The Cyberpunk Lifestyle
In his recent on-line writing, Charles Stross hit the nail on the head about the cyberpunk lifestyle in his auobiography (Charles Stross: The Early Years).
“The cyberpunk lifestyle reads a whole lot better in fiction than as a lifestyle manifesto. Take it from someone who’s lived through it.”
“Picture this: you’re a former drug dealer who has turned to hacking for a living. You’re crashing in an apartment a bit older than Texas, surrounded by about seventeen computers, sleeping on a futon with a girlfriend with metre-long purple dreadlocks, and planning your defection from one net-based futuristic corporation to another over Korean take-away food. It sounds like something out of an early story by William Gibson, but the reality is a whole lot less glamorous. I’ve been there; I speak from experience. Cyberpunk is very nineteen-nineties: as a lifestyle statement it leaves something to be desired. Given that the late seventies and early eighties are the height of fashion right now, I reckon we’re about fifteen years away from the inevitable revival — I’ll be there, doddering around on a Zimmer frame and waving my fist at those young punks who’ve never used a command line interface.”

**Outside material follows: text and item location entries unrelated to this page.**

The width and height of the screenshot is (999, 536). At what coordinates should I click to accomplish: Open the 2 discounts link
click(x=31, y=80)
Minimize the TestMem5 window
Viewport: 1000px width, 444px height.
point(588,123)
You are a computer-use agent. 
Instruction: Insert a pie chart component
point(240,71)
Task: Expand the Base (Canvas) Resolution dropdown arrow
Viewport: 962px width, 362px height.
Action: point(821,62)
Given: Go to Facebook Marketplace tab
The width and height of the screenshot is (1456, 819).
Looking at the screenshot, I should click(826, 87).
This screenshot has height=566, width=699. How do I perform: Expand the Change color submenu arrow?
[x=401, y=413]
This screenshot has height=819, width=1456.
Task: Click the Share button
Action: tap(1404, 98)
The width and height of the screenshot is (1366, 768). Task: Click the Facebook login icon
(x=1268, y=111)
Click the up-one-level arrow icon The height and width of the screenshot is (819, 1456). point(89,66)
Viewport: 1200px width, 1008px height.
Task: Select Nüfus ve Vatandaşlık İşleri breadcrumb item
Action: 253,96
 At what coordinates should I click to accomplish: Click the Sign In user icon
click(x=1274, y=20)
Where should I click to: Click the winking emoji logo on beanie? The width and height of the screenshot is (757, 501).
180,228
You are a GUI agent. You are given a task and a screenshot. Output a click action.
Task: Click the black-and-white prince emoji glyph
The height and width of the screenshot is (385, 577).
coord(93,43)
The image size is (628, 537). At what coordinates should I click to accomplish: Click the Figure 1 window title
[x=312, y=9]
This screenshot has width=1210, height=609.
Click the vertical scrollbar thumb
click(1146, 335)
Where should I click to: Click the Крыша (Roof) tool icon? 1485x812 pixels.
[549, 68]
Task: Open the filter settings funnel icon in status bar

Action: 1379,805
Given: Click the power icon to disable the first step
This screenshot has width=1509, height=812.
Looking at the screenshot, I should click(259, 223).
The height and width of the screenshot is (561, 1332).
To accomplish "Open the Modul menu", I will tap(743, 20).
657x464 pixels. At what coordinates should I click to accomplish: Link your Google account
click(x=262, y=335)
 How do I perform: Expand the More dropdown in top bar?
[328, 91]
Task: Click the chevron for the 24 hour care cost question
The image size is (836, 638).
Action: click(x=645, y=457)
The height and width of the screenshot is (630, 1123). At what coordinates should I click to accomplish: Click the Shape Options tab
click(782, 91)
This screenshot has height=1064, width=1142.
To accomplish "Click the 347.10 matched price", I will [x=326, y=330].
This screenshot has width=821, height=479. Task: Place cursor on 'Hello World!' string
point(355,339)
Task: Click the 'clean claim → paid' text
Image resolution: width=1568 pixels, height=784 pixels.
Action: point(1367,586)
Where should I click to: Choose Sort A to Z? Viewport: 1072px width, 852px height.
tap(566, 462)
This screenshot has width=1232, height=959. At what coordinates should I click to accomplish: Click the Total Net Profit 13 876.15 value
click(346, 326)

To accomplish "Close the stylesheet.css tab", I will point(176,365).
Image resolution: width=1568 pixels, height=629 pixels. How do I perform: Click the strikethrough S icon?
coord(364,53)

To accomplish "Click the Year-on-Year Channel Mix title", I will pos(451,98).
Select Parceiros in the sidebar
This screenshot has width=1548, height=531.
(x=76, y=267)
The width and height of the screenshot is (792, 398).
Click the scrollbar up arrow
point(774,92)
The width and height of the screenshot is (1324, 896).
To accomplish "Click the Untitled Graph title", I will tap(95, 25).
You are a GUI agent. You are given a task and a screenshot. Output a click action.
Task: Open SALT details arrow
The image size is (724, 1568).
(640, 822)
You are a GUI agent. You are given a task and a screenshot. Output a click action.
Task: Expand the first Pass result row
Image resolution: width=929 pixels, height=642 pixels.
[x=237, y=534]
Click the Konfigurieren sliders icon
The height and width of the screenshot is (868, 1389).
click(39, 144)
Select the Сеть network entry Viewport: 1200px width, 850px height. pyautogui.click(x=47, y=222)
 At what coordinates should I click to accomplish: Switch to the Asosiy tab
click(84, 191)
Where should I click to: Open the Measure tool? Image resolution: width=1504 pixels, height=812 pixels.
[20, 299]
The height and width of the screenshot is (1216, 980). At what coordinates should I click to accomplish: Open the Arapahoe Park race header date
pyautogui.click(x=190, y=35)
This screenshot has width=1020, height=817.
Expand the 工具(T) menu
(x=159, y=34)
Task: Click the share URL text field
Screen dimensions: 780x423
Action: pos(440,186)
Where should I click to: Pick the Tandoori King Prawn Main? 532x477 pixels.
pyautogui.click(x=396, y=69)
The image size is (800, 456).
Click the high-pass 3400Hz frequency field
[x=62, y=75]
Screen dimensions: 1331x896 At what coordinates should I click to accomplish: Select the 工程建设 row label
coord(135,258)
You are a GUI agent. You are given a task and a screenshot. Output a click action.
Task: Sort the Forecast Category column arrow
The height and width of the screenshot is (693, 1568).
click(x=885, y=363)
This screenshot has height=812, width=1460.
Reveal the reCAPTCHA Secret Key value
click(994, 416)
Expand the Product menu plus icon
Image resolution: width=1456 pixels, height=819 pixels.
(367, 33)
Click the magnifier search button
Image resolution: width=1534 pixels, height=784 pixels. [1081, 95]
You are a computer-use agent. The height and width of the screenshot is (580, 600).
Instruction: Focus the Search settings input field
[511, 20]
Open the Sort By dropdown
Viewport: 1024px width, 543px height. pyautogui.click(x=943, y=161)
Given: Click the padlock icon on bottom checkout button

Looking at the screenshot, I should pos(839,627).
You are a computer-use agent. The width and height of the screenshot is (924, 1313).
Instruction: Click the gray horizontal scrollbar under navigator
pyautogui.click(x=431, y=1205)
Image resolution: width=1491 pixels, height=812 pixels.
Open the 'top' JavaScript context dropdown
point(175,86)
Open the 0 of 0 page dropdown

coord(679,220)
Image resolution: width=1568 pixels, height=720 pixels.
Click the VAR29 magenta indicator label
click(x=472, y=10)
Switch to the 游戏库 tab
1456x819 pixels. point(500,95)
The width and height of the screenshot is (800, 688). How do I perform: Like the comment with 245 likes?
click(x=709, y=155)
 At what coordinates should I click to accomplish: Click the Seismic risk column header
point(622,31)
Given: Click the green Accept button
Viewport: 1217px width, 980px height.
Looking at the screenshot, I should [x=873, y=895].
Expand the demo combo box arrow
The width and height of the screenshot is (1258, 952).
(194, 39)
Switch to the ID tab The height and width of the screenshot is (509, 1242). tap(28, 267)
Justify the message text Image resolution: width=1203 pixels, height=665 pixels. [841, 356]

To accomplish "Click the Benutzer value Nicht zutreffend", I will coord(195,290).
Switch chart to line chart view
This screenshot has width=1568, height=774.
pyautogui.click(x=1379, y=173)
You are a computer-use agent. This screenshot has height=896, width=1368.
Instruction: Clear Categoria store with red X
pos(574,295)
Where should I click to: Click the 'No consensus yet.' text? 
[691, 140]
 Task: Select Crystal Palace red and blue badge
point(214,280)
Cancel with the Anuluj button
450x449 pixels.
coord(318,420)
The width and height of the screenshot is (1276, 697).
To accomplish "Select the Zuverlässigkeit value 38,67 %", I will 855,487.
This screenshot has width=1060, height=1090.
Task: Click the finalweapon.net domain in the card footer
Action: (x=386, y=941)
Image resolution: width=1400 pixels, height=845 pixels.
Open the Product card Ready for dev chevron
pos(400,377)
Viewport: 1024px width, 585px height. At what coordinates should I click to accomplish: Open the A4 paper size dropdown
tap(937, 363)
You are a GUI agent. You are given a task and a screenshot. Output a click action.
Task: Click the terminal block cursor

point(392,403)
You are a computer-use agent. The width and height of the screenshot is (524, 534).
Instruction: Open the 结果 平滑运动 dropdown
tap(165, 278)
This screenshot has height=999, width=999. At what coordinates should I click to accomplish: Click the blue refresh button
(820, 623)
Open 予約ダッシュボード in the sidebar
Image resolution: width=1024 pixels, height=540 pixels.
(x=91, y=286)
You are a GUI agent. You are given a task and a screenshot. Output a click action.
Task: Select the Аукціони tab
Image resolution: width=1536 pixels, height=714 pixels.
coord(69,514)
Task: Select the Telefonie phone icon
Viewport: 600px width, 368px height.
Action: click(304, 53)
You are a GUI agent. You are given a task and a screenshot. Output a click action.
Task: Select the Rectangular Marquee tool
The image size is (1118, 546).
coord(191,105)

All the heroes of cyberpunk really epitomize the romanticization of a lifestyle that can easily become rather unpleasant. Whether it’s being a bike messenger, an anime otaku (or any kind of otaku, really), a punk rock musician, or simply homeless, it’s really not that great. Living in a squat with a dozen other people is all well and good until someone steals your stuff or the police show up and forcefully evict everyone.